Sunday, June 26, 2011

I'm not counting weeks anymore...

...the math hurts my brain. Calendars and science are hard.

I've not so much given up as seriously slowed down. My impending vacation and my truly heroic intake of beer (it's SUMMER damn it!) have impeded what little motivation I have left. I go to the gym 6 days a week still, yes but since I go at 6 o'clock with everyone else in Portland it's really hard for me to do what I want when I want without the urge to punch some meat head in his face. Or short shorts. Seriously dude. Buy some damn pants, I beg you. After staying at 177 for two or three weeks I dropped almost four pounds in only two weeks to weigh in at 173.5 last Tuesday. Or Wednesday. I don't remember. That's only one pound away from my "official" goal but I'm probably going to keep going. I'd like to be solidly under 170 so when in the future (and for the rest of my damn life) when I get up to 170 I can be like "whoa NJ, chill on the beer and snack treats and head to the gym".

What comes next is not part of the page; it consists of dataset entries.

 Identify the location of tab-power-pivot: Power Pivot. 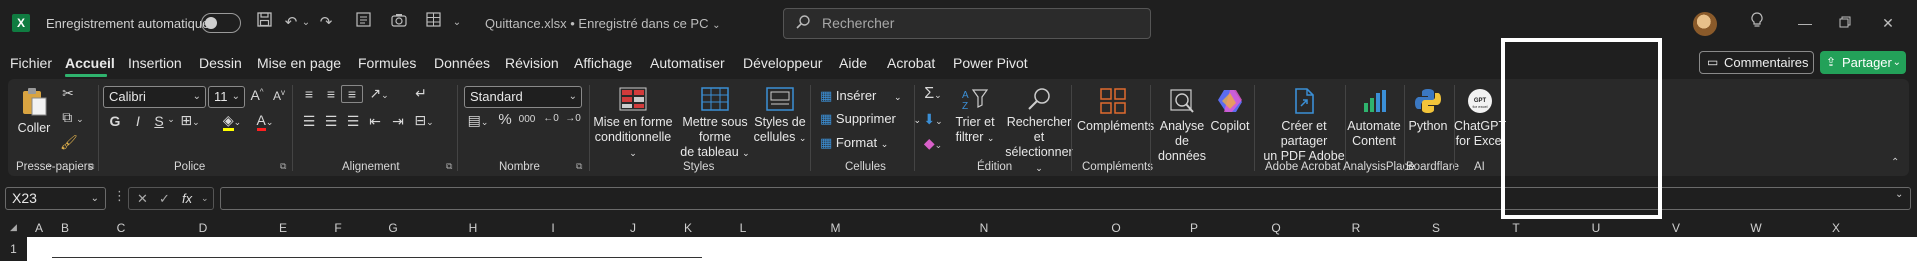
(990, 63).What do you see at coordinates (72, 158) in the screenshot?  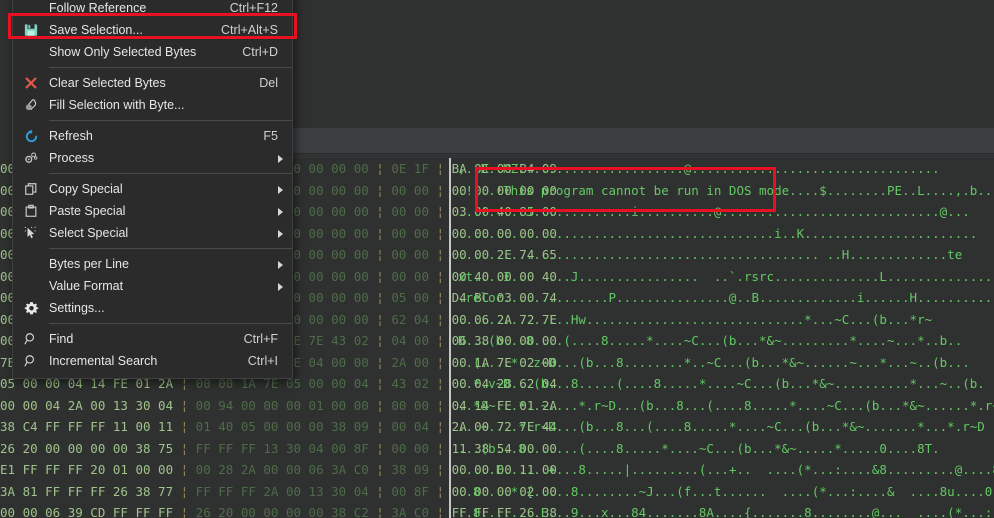 I see `menu-item-label: Process` at bounding box center [72, 158].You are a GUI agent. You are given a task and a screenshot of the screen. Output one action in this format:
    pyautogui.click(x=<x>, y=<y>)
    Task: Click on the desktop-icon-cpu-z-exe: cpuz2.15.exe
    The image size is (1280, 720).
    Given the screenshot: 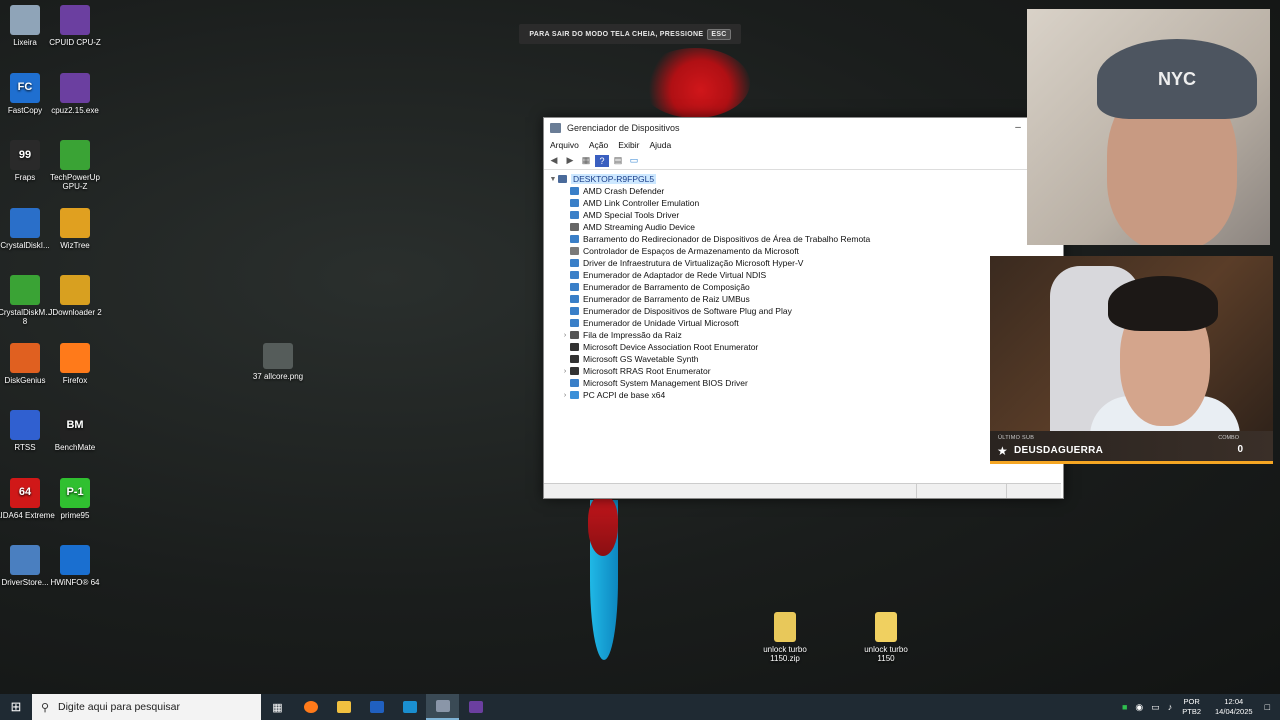 What is the action you would take?
    pyautogui.click(x=75, y=94)
    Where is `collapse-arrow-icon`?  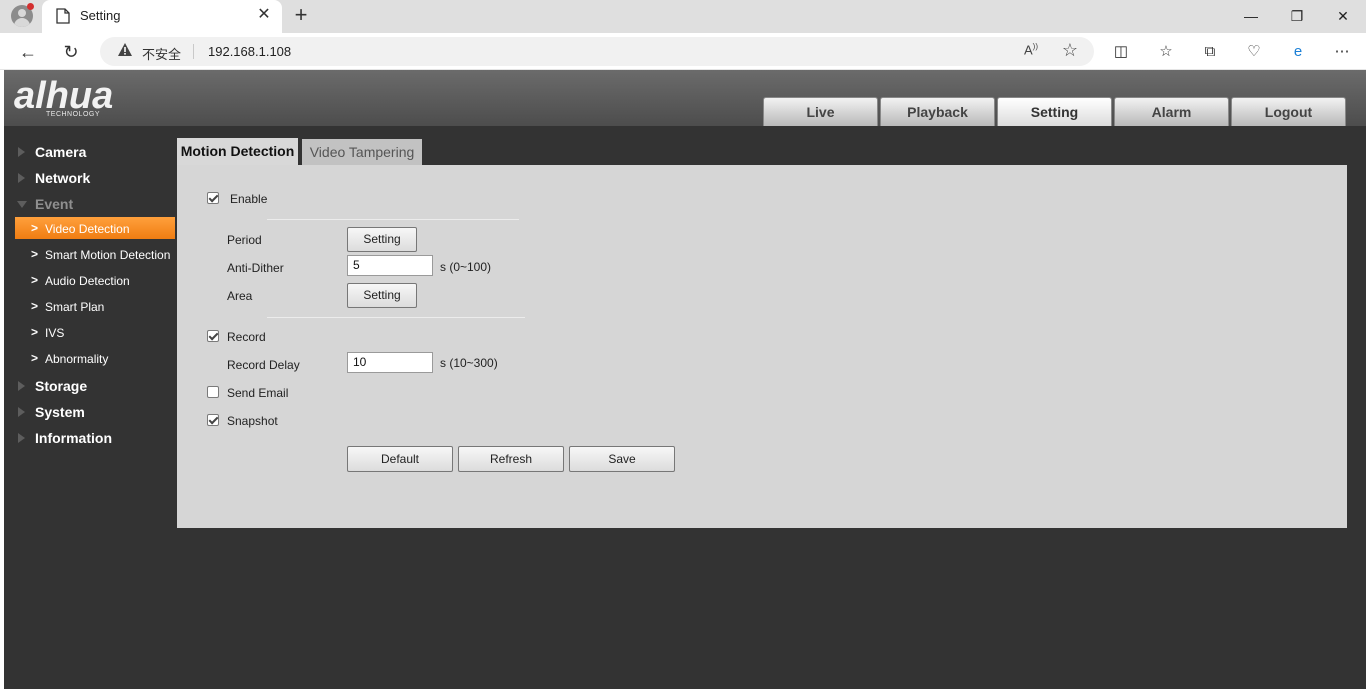
collapse-arrow-icon is located at coordinates (22, 204).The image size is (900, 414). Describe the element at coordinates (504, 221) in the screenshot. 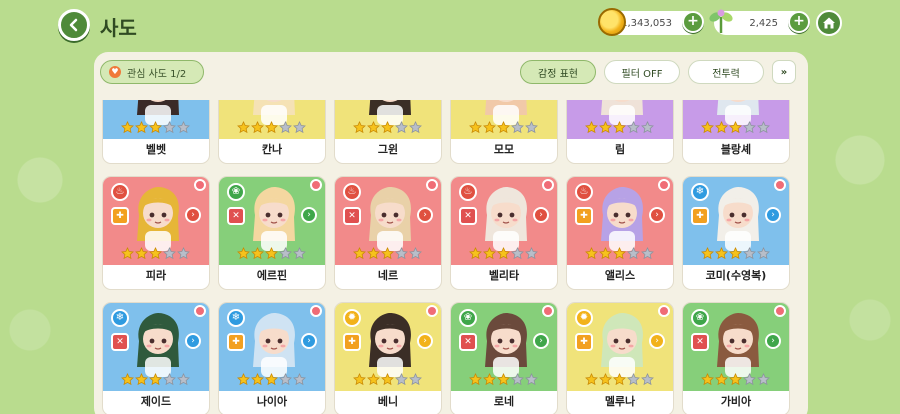

I see `character-portrait: ♨ ✕ ›` at that location.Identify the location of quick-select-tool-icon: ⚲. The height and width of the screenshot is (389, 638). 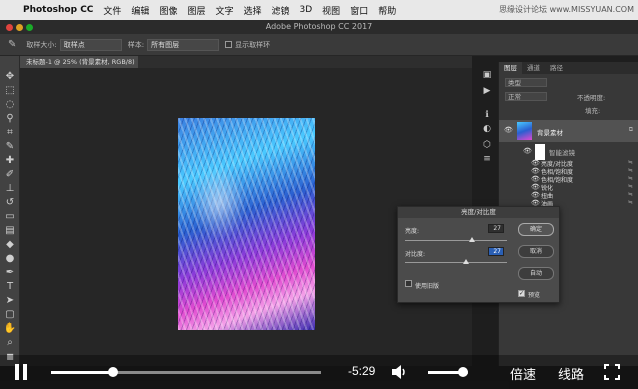
(10, 119).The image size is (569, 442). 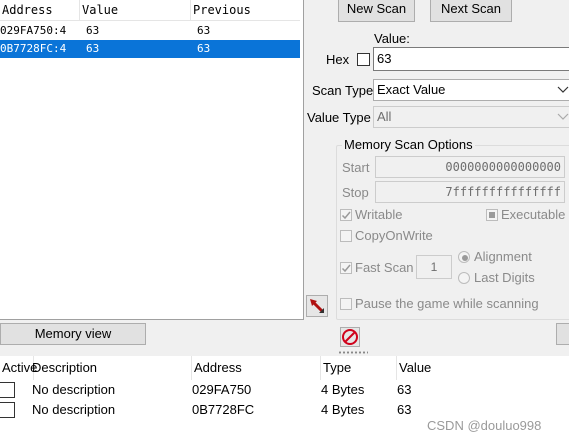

Many years ago I lived in Corvallis. I was walking down the street downtown when some Casanova yelled out his car window "if you drop five pounds I'd bone you!" and my first thought was disbelief: is this real life? I looked around and it was only me this Lothario could be hollering at, I was alone on the street. At first I was in shock that it had even happened, then I just started laughing. Five pounds? That was it? I can't really remember, but this was in the stage between the skinniest I'd ever been (about 10 pounds heavier than I am now) and the heaviest I've ever been (after a devastating time in my life and a move from Corvallis back to Portland) so I'm going to call that I was around 200-210 pounds. That's a solid 28 or 29 on the BMI, I was only a couple pounds from obese and this gentleman was only requesting that I drop five pounds?

I wonder now that I've lost 45 if I should look him up. I'm still the same asshole I was then, I'm just skinnier. But apparently that's all it takes to hook a man of car-hollering caliber.